Assigned task → Retrieve each line that contains the word "Choose" from the entries below.

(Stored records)
---*---

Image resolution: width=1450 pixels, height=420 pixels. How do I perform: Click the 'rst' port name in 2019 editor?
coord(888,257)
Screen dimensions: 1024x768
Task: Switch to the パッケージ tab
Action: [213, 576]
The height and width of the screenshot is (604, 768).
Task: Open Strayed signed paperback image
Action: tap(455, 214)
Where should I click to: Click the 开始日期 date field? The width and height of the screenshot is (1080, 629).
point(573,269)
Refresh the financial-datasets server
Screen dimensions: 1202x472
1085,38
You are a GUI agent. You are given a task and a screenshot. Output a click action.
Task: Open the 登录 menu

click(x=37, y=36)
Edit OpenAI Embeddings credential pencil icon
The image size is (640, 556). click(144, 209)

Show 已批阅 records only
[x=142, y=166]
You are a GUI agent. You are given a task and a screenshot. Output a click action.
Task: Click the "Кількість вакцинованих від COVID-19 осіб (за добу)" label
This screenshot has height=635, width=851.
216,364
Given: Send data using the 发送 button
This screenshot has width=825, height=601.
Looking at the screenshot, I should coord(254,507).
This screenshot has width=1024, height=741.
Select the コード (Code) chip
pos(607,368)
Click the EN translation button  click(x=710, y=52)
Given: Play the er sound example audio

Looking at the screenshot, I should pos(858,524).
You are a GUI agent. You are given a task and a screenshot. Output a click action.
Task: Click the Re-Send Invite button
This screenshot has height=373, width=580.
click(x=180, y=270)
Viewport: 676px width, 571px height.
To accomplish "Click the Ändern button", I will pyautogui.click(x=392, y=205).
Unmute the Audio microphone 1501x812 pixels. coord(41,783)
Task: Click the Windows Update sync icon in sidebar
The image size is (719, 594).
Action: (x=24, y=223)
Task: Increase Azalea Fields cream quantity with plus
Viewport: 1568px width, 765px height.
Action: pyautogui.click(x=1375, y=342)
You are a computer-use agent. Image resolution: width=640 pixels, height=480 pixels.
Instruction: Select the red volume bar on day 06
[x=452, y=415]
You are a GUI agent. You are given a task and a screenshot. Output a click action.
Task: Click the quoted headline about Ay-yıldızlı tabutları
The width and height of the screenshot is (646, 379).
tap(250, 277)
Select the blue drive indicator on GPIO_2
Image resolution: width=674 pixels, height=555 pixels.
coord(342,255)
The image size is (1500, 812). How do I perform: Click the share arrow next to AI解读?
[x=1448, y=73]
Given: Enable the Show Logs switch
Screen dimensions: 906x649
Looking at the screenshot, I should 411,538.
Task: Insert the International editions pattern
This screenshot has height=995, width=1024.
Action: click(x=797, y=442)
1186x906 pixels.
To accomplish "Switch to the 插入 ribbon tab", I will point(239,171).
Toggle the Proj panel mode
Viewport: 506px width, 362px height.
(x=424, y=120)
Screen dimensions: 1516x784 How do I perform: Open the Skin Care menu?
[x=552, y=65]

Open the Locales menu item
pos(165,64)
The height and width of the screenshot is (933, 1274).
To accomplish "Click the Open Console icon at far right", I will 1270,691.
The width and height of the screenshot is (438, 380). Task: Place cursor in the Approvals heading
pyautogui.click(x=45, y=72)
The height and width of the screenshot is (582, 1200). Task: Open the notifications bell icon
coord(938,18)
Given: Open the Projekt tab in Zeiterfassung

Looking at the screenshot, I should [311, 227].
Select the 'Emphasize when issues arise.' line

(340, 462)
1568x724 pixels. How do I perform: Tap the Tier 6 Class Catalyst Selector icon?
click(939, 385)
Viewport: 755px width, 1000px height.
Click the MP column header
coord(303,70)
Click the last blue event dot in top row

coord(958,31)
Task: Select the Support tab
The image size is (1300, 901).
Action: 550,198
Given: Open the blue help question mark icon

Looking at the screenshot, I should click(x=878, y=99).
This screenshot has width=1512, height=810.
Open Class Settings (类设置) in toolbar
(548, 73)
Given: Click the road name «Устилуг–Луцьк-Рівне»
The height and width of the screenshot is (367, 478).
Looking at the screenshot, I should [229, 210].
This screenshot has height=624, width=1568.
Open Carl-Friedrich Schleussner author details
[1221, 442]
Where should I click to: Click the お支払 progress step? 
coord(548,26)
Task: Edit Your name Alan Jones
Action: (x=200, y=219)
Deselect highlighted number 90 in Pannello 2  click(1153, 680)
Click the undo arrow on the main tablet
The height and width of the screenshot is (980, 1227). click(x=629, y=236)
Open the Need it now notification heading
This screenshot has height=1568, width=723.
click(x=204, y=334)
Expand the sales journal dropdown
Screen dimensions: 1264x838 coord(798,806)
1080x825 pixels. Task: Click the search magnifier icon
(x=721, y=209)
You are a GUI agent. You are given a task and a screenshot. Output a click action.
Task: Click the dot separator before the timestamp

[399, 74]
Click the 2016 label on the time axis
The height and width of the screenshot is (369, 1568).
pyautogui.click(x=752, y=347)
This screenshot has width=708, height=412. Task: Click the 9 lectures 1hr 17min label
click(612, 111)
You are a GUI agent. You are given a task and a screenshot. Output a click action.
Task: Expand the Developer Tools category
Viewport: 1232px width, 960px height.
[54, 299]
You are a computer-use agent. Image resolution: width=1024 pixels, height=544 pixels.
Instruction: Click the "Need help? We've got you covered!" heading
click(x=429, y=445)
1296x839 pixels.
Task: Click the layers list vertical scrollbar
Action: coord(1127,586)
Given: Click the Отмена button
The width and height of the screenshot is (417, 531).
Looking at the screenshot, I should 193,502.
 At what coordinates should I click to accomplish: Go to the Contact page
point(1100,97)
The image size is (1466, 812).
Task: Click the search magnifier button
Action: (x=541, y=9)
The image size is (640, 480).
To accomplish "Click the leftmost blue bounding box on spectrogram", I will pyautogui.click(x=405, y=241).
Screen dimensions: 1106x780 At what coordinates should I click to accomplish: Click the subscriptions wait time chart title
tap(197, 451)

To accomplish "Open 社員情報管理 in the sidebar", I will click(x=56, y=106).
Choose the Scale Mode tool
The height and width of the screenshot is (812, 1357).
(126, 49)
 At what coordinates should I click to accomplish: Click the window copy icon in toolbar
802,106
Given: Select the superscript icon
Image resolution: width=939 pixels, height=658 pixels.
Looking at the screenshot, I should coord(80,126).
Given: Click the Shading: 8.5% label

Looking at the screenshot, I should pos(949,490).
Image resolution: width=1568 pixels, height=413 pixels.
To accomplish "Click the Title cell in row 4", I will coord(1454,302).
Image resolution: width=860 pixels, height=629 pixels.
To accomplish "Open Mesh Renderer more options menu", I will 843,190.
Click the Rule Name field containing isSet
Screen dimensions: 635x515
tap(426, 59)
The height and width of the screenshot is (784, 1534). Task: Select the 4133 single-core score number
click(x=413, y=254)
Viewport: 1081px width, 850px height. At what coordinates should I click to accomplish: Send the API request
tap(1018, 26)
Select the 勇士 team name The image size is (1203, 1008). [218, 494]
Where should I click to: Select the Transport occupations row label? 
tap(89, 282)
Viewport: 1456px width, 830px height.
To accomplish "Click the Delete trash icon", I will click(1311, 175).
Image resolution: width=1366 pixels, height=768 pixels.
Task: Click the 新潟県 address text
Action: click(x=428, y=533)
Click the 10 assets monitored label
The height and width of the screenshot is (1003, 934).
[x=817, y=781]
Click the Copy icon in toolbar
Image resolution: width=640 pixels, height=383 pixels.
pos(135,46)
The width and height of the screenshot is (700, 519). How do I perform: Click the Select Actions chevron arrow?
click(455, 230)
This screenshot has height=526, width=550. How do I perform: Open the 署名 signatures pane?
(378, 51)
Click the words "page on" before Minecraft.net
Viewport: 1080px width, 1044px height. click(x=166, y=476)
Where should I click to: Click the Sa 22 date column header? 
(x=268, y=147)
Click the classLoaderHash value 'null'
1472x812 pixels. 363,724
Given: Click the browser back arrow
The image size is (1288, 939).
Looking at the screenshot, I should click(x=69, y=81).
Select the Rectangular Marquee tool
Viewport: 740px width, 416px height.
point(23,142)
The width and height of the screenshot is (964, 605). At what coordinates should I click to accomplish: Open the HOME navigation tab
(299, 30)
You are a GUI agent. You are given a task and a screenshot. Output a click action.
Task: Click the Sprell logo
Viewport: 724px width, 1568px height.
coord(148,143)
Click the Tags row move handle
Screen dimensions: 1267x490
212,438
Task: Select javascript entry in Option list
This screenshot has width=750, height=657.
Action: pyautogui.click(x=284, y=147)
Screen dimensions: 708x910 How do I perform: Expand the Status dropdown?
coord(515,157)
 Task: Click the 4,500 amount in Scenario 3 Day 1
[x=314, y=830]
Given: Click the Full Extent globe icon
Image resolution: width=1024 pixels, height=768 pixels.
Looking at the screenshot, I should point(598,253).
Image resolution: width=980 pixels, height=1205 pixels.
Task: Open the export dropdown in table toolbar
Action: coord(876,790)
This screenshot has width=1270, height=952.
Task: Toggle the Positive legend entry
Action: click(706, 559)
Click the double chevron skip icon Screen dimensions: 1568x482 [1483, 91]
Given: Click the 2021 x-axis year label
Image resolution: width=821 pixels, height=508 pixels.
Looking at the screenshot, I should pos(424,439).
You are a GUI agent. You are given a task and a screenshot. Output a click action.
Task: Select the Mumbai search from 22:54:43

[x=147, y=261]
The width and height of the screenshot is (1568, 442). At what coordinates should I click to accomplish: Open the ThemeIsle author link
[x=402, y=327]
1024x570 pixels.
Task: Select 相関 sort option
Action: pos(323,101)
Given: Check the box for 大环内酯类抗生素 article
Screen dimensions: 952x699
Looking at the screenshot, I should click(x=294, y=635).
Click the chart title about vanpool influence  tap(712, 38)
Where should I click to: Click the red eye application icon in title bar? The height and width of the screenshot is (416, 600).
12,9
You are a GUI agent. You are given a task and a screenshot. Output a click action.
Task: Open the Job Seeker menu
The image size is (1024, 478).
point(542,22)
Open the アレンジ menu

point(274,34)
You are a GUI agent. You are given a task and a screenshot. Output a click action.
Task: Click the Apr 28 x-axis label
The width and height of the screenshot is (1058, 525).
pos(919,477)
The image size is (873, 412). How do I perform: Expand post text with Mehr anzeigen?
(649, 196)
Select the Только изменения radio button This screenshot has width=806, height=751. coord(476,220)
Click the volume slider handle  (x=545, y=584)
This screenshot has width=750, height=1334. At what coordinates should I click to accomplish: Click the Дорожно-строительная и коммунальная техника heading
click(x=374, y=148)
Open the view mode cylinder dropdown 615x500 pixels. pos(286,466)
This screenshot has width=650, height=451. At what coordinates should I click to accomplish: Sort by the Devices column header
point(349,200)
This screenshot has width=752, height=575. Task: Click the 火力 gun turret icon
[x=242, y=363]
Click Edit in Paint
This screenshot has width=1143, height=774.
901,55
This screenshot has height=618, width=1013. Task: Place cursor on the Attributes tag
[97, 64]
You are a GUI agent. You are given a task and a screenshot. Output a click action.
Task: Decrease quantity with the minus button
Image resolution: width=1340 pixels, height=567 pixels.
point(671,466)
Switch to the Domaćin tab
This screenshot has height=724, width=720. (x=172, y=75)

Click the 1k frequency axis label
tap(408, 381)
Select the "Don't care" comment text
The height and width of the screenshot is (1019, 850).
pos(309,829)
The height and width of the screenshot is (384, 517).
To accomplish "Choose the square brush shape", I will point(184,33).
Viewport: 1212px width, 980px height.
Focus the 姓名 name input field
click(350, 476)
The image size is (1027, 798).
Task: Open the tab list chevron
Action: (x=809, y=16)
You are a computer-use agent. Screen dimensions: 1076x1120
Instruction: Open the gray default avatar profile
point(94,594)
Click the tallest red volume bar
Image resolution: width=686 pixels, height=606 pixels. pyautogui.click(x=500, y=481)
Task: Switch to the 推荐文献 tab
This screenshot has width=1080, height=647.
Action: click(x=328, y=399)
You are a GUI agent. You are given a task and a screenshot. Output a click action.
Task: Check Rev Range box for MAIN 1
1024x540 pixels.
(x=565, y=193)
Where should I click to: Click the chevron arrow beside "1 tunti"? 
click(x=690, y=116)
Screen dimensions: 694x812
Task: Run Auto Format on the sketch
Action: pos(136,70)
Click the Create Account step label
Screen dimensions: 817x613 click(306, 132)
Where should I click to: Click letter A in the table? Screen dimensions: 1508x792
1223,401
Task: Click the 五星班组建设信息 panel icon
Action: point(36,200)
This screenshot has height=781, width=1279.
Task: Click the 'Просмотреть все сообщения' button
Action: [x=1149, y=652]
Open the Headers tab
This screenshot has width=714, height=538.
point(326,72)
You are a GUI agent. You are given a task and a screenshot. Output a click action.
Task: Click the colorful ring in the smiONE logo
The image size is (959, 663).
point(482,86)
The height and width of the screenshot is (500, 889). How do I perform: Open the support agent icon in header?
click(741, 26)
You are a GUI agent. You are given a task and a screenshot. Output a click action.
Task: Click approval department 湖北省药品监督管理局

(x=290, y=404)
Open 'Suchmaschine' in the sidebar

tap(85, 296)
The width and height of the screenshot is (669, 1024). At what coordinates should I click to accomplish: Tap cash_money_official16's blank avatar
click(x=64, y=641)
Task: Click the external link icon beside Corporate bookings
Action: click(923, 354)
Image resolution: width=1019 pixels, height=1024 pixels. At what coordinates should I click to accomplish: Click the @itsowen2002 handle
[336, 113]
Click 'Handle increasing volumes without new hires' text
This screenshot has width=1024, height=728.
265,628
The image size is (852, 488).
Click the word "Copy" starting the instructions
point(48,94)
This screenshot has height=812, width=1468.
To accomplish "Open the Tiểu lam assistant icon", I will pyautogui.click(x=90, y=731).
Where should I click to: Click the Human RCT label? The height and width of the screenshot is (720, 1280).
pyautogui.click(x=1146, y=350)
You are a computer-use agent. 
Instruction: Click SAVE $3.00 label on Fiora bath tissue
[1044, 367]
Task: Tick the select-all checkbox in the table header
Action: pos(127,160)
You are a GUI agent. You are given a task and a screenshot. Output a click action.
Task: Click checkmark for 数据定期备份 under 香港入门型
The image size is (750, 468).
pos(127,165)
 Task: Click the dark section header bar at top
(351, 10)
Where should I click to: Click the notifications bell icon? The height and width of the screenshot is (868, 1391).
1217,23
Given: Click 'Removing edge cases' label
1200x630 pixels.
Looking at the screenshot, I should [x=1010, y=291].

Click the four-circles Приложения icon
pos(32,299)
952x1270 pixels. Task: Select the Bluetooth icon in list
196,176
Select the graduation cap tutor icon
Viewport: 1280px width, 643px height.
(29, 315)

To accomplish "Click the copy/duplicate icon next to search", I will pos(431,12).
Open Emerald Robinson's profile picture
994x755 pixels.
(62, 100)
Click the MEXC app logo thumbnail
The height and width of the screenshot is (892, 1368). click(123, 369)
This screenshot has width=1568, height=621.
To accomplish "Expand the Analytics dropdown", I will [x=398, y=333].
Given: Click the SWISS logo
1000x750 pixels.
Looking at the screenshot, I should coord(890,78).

---*---

Solution →
Choose the Scale Mode tool
To accomplish "Choose the square brush shape", I will point(184,33).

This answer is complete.